I went to my professors with my questions, starting with the easiest questions and the talkiest professors. I don’t think about them much anymore. I don’t hold anything against them. They were decent enough men, according to their lights. The problem was that they’d had no doubts. They had not asked the questions that I was asking and so of course they could not answer them. They told me I needed to have more faith; I needed to believe; I needed to pray; I needed to give up my questioning, which was a sign of weakness of faith.
Those men could go on all day about the sins of the flesh or the amount of water needed for baptism or whether you could go to Heaven without being baptized or who could or couldn’t go to Heaven, but they couldn’t say why, if we’re to take some of the Bible literally, we don’t take all of it literally, or why we kill our enemies, or why we pray standing in the synagogues and in the corners of the streets that we may be seen of men.
That I should give up my questioning was good enough advice, which I would have been glad enough to take, except that my questioning would not give me up. It kept at me. Sometimes it seemed to me that people I walked by in the street must be able to hear the dingdonging in my head.
And so finally, late one afternoon, I went to the professor I was afraid to go to, old Dr. Ardmire. I was afraid to go to him because I knew he was going to tell me the truth. Dr. Ardmire was a feared man. He was a master of the Greek New Testament, a hard student and a hard teacher. We believed that he had never given but one A in his life. The number of students in his class in New Testament Greek, which he taught every fall, varied from maybe twenty to maybe three or four, as the horror died away and was renewed. He was known, behind his back, as Old Grit.
I knocked at his open door and waited until he read to a stopping place and looked up from his book.
“Come in, Mr.
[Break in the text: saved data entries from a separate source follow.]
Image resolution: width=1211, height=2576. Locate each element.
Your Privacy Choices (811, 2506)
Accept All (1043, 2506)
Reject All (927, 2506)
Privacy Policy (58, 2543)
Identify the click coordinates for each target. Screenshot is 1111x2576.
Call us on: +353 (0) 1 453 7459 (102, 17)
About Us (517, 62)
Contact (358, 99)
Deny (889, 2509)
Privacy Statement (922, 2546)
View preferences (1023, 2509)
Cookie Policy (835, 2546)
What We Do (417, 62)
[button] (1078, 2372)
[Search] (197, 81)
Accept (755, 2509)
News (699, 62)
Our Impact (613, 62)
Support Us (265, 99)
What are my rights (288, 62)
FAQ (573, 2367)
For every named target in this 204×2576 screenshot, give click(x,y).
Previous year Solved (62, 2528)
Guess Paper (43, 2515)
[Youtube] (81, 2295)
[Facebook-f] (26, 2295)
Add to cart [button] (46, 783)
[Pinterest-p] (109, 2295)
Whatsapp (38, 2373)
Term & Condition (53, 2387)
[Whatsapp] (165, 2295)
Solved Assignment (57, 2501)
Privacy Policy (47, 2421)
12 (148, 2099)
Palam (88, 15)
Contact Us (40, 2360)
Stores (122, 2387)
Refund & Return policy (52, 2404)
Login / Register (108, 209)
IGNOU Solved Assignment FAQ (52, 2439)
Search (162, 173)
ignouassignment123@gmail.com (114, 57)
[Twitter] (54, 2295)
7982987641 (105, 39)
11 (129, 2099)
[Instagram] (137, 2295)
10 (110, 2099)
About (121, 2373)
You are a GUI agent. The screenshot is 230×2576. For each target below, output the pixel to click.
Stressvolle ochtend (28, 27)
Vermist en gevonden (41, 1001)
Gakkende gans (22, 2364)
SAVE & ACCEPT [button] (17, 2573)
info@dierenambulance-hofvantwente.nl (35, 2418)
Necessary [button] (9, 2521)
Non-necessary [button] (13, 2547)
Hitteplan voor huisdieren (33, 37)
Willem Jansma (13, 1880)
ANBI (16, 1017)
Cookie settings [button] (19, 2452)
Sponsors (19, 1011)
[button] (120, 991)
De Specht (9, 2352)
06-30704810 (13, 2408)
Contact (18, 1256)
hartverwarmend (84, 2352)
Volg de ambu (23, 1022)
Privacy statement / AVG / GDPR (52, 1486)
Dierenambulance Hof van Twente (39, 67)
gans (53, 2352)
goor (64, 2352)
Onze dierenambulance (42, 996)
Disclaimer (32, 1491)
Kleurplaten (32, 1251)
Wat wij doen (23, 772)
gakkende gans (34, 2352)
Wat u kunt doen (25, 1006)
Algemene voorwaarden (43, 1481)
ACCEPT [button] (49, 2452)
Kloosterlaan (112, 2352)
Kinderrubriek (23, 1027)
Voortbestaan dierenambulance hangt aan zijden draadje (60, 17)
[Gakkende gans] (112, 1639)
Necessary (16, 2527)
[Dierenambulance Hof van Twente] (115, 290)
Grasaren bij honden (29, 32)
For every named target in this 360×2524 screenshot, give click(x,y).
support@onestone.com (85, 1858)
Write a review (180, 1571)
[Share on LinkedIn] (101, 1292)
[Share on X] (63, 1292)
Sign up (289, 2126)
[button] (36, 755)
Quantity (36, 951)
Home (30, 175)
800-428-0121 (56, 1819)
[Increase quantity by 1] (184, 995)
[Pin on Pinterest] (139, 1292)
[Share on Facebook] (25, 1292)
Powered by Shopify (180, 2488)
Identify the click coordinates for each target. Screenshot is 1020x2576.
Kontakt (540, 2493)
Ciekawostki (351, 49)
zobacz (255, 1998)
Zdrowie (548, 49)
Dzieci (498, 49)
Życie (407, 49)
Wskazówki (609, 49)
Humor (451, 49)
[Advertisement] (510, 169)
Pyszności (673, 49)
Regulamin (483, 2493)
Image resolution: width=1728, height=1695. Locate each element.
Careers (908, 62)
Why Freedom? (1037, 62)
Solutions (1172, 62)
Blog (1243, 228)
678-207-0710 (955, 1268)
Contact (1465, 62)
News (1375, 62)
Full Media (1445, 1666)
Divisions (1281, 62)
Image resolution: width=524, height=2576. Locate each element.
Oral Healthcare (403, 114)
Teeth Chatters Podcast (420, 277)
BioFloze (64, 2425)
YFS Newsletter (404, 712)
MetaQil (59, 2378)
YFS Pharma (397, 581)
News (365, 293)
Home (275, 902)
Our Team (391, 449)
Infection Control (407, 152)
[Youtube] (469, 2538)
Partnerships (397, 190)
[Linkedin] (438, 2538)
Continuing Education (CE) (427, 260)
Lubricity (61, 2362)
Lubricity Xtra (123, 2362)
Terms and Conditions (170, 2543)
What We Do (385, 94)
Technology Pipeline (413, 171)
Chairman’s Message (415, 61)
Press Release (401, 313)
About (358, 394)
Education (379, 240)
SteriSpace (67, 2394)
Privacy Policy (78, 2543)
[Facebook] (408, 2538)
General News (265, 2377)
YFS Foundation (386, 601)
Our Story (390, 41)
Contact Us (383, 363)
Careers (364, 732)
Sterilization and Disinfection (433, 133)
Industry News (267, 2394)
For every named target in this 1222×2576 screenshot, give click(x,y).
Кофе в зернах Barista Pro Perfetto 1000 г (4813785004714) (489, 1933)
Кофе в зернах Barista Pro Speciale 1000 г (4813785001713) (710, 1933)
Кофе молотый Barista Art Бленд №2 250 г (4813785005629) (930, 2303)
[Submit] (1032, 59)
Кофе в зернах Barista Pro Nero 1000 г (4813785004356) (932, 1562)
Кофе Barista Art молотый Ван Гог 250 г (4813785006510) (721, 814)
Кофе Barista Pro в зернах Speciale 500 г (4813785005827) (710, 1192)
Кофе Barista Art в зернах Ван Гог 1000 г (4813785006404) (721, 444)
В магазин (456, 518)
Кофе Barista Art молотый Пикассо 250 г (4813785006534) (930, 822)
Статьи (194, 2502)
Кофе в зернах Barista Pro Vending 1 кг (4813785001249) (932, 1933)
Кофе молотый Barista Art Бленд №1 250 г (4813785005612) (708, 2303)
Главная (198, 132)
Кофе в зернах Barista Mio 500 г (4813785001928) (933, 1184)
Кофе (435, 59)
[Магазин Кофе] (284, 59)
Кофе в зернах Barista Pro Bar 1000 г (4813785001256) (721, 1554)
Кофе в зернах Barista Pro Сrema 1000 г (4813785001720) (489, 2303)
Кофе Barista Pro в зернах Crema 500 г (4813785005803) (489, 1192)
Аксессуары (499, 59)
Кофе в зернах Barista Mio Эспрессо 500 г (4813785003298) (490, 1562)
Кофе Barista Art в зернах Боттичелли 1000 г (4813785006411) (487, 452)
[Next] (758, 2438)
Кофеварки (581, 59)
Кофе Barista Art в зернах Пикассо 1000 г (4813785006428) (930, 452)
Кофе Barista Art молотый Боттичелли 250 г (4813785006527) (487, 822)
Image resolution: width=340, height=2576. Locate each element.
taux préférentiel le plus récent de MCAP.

J. Crow.” He didn’t like it that I went by my initial.
I went in.
He said, “Have a seat, please.”
I sat down.
Customarily, when I came to see him I would be bringing work that he had required me to talk with him about. That day I was empty-handed.
Seeing that I was, he said, “What have you got in mind?”
“Well,” I said, “I’ve got a lot of questions.”
He said, “Perhaps you would like to say what they are?”
“Well, for instance,” I said, “if Jesus said for us to love our enemies—and He did say that, didn’t He?—how can it ever be right to kill our enemies? And if He said not to pray in public, how come we’re all the time praying in public? And if Jesus’ own prayer in the garden wasn’t granted, what is there for us to pray, except ‘thy will be done,’ which there’s no use in praying because it will be done anyhow?”
I sort of ran down. He didn’t say anything. He was looking straight at me. And then I realized that he wasn’t looking at me the way he usually did. I seemed to see way back in his eyes a little gleam of light. It was a light of kindness and (as I now think) of amusement.
He said, “Have you any more?”
“Well, for instance,” I said, for it had just occurred to me, “suppose you prayed for something and you got it, how do you know how you got it? How do you know you didn’t get it because you were going to get it whether you prayed for it or not? So how do you know it does any good to pray? You would need proof, wouldn’t you?”
He nodded.
“But there’s no way to get any proof.”
He shook his head. We looked at each other.
He said, “Do you have any answers?”
“No,” I said. I was concentrating so hard, looking at him, you could have nailed my foot to the floor and I wouldn’t have felt it.
“So,” I said, “I reckon what it all comes down to is, how can I preach if I don’t have any answers?”
“Yes, Mr. Crow,” he said. “How can you?” He was not one of your frying-size chickens.
“I don’t believe I can,” I said, and I felt my skin turn cold, for I had not even thought that until then.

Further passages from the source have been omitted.